If an advance directive asks for nontreatment or treatment,
it's within the scope of acceptable treatment options,
so go with the advance directive.
If the advance directive asks for, I want active euthanasia
if I ever get Alzheimer's disease, you don't follow
that advance directive. It's clearly beyond acceptable
medical practice at this point in our—not even in Oregon
is it acceptable. But there may be other cases where somebody
says, "I don't want anything" in their advanced
directive where we would override it. Or "I want a heart
transplant if I have dementia"; we wouldn't follow
that directive.
So in order to decide whether to give effect to the advance
directive, you have to pay some attention to the patient's
current interests. In order to decide whether to give effect
to the family's request, you have to pay some attention
to the patient's best interests. So they can work together.
PROFESSOR MEILAENDER: Just a quick follow up. But
if you're prepared to override an advance directive on
the grounds of current best interest, that means you really
do want to give primary weight to the objective best interest
standard, right?
PROFESSOR DRESSER: Right. But I would say that probably
in many cases the advance directive does not conflict with
the patient's current interest, such as I would think
in the vegetative state, but you would not think that, I don't
think.
CHAIRMAN KASS: Jim Wilson?
PROFESSOR WILSON: I want to return to a statement
Dan Foster made about his experiences reinforced by Rebecca's
observation, with which I concur that the thrust of the culture
in which American hospitals and medical practice is now embedded
gives them, on the whole, a rather conservative view. That
is to say conservative in the sense that they want to supply
treatment because the risks of not supplying treatment not
only lead to more lawsuits, which they may win, but run against
the several state and federal court decisions about when treatment
can be withheld.
But now let's imagine this culture changes and let's
put ourselves in The Netherlands where assisted suicide is
legal and where it may increasingly become legal in some parts
of the United States. There the doctor's attitude, it
seems to me, will change, one saying we must do whatever is
necessary to preserve this person to doing whatever is necessary
to end the burdens on the system.
Now, at this point I had hoped to give you the exact social
science citation to The Netherlands' experience, and I
cannot remember it because I am in my pre-dementia stage.

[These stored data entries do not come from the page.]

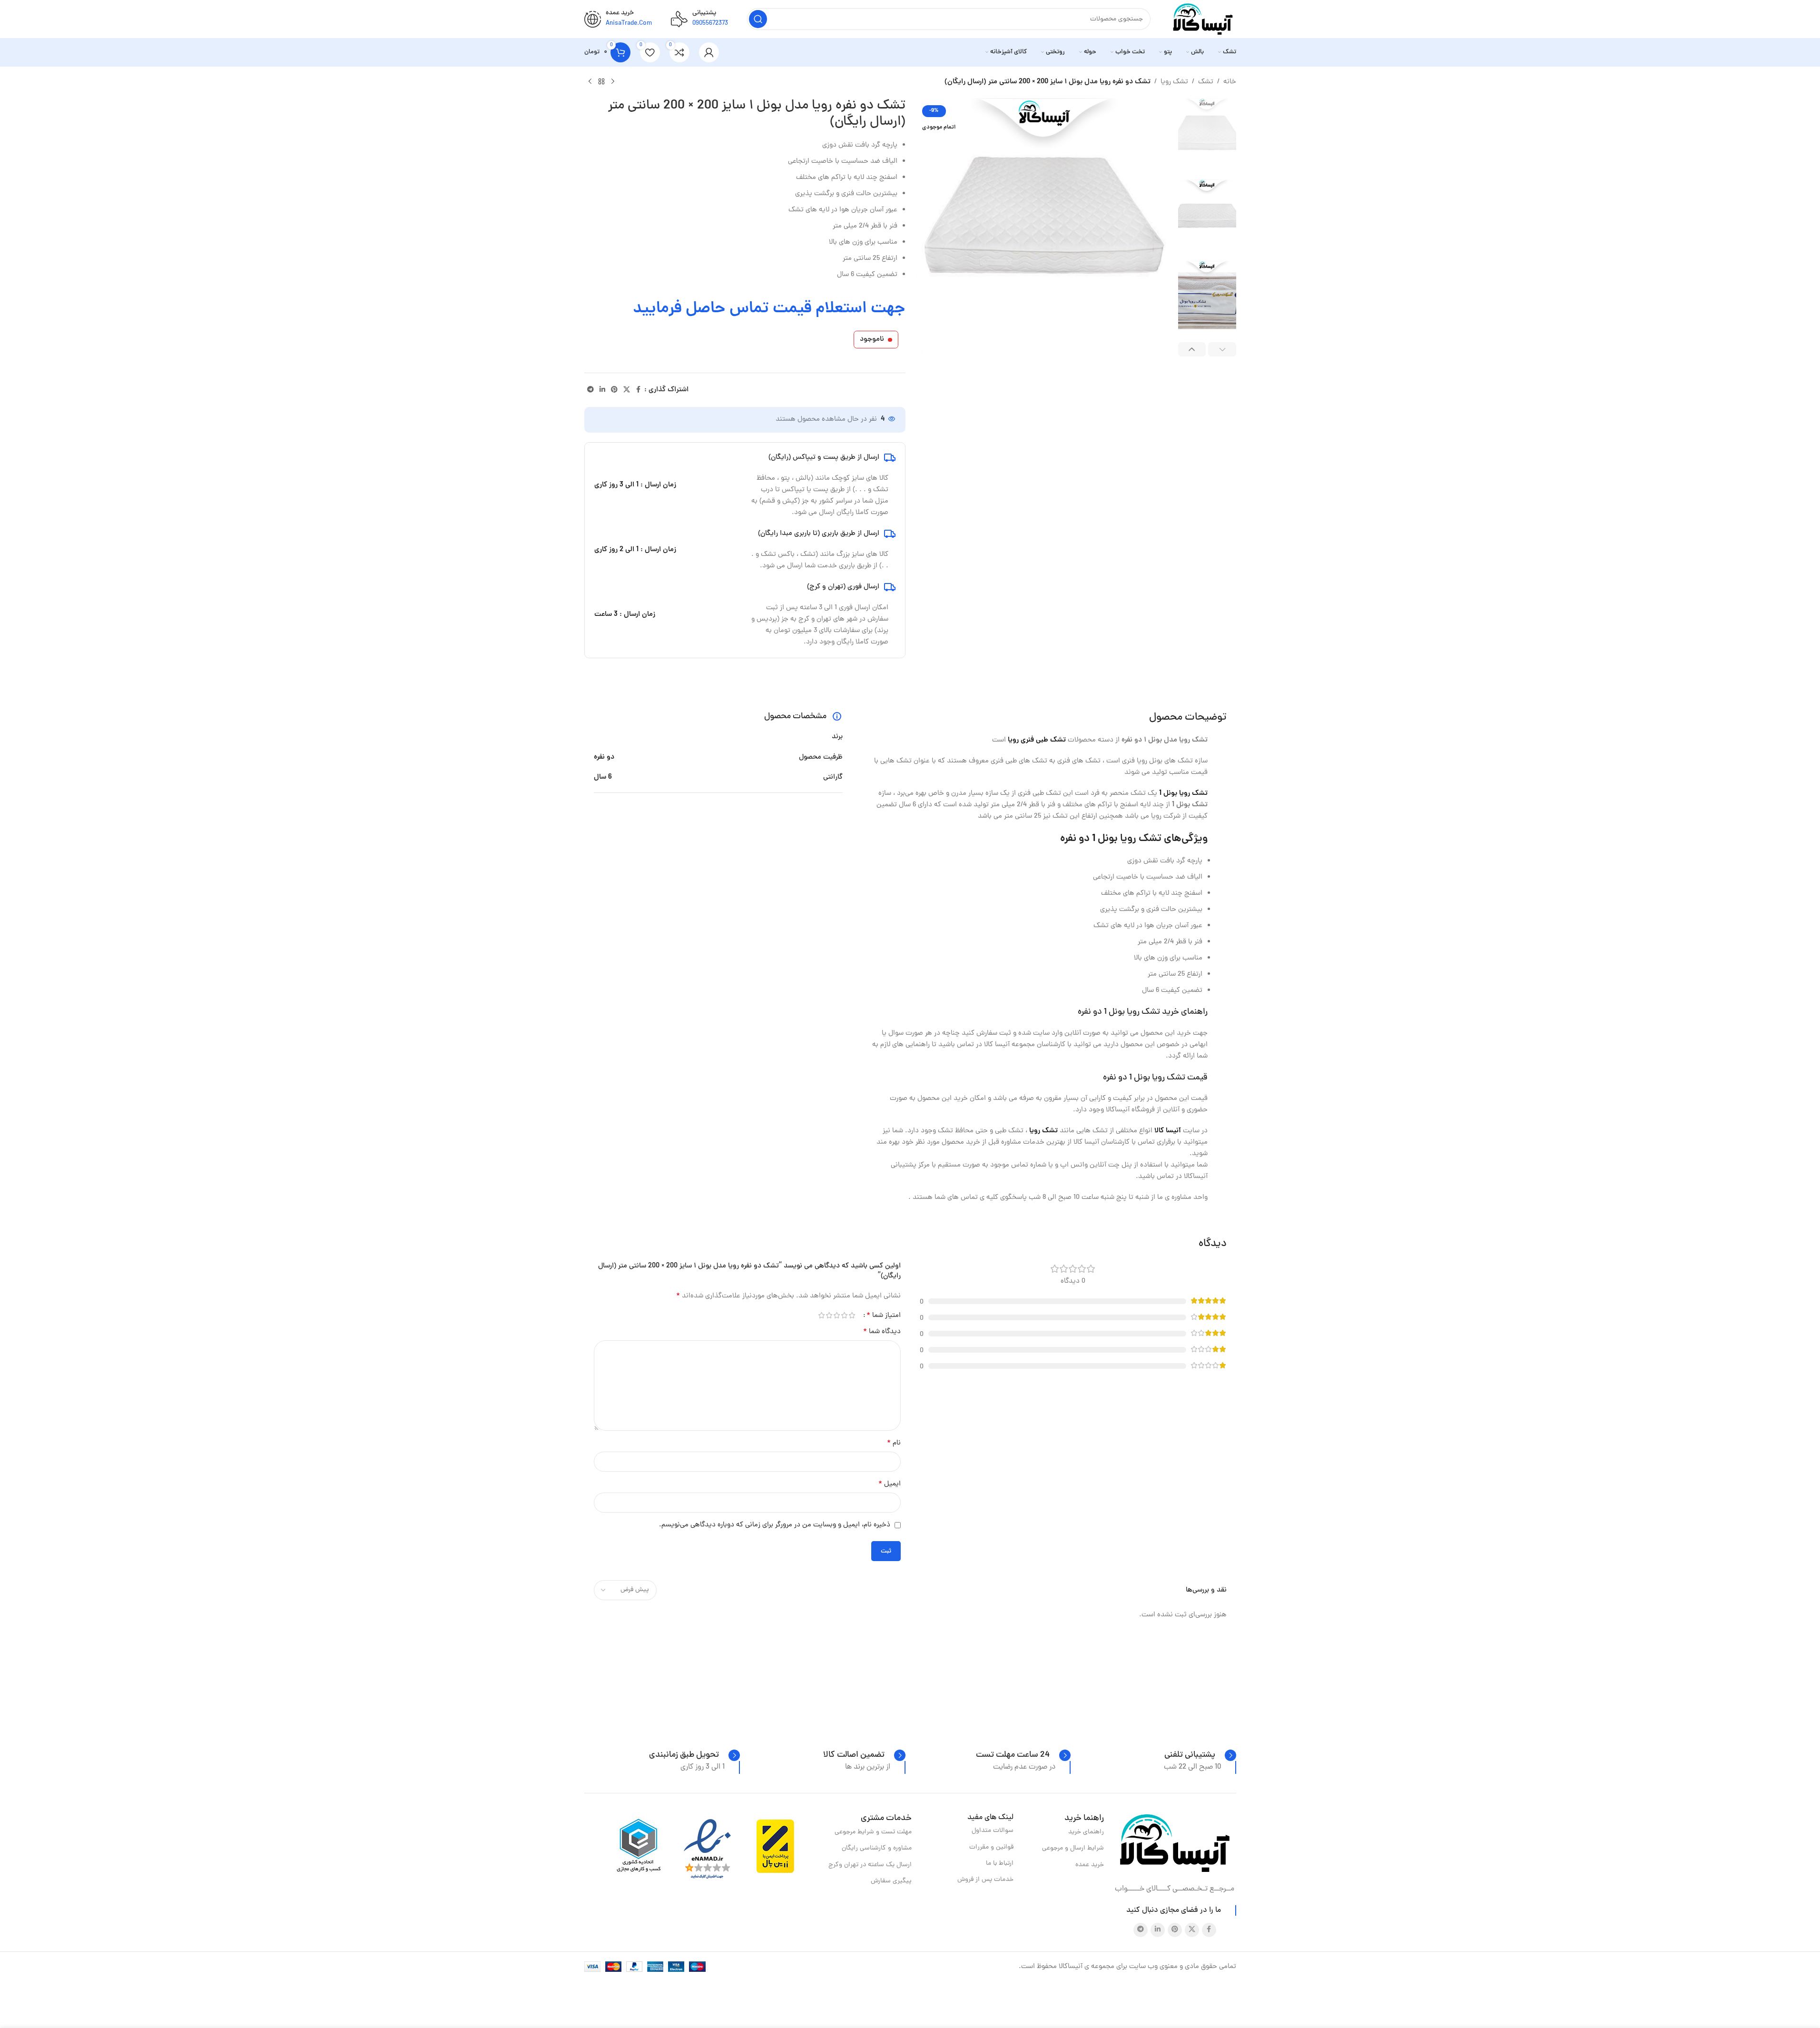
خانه (1229, 82)
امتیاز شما (883, 1315)
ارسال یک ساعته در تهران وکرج (869, 1865)
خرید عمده (1089, 1865)
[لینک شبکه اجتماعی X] (626, 390)
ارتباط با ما (999, 1864)
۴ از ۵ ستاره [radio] (829, 1315)
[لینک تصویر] (1174, 1843)
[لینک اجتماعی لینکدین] (602, 390)
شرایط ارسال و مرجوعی (1073, 1848)
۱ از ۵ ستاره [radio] (852, 1315)
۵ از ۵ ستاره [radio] (822, 1315)
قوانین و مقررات (991, 1847)
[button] (1222, 349)
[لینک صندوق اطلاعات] (1200, 1755)
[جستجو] (758, 19)
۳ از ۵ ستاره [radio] (837, 1315)
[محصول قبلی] (613, 82)
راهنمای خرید (1086, 1832)
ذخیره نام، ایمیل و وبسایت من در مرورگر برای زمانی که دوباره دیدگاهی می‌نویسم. (774, 1525)
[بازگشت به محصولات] (601, 82)
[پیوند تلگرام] (590, 390)
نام (894, 1443)
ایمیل (889, 1484)
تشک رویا (1174, 82)
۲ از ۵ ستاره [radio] (844, 1315)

But if you press me hard, I will get the citation and I think
it will show that altering the legal and cultural system alters
the behavior of doctors.
CHAIRMAN KASS: Peter and then Janet.
DR. LAWLER: Imagine there were a law requiring everyone
to have an advance directive and we all had to do it on the
same day. We would probably want to maximize our autonomy.

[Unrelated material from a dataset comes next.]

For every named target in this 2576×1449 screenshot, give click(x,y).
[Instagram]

We would probably say rather than be incapacitated, I'd
rather die. Rather than be a burden on my family, I'd
rather die. And you can imagine the guys sitting around the
bar kind of competing over who has the most manly advance
directive. But this is a natural thing because human beings
really want to be willful in that way; they really want to
have control over their lives. They really wish they wouldn't
die and get incapacitated.
On the other hand, actually put in the situation that Dan
described, his answer is exactly right; I would want to have
a competent person who cares for me making the decisions.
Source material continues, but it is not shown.